Please rewrite every item below with "Windows10" replaced by "Windows 11", leaving everything else unchanged. Leave the pictures out of your answer.

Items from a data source
————

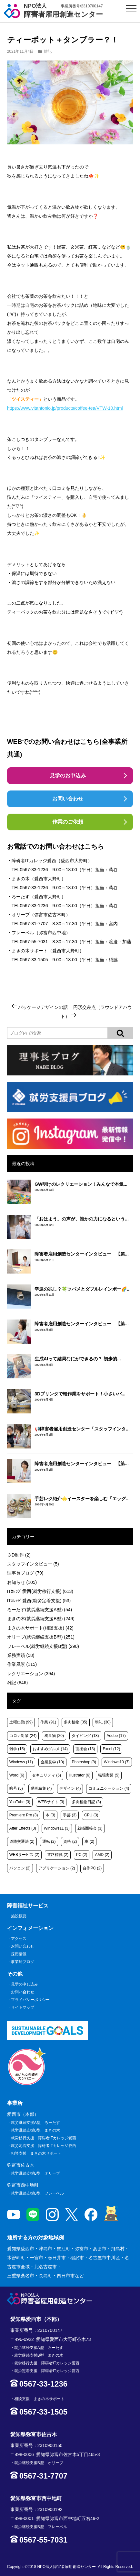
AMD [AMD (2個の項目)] (102, 1854)
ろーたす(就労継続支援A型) (39, 1609)
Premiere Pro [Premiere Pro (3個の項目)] (23, 1815)
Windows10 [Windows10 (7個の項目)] (117, 1762)
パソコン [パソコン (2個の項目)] (20, 1868)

————

> [OUTPUT]
AMD [AMD (2個の項目)] (102, 1854)
ろーたす(就労継続支援A型) (39, 1609)
Premiere Pro [Premiere Pro (3個の項目)] (23, 1815)
Windows 11 [Windows 11 (7個の項目)] (117, 1762)
パソコン [パソコン (2個の項目)] (20, 1868)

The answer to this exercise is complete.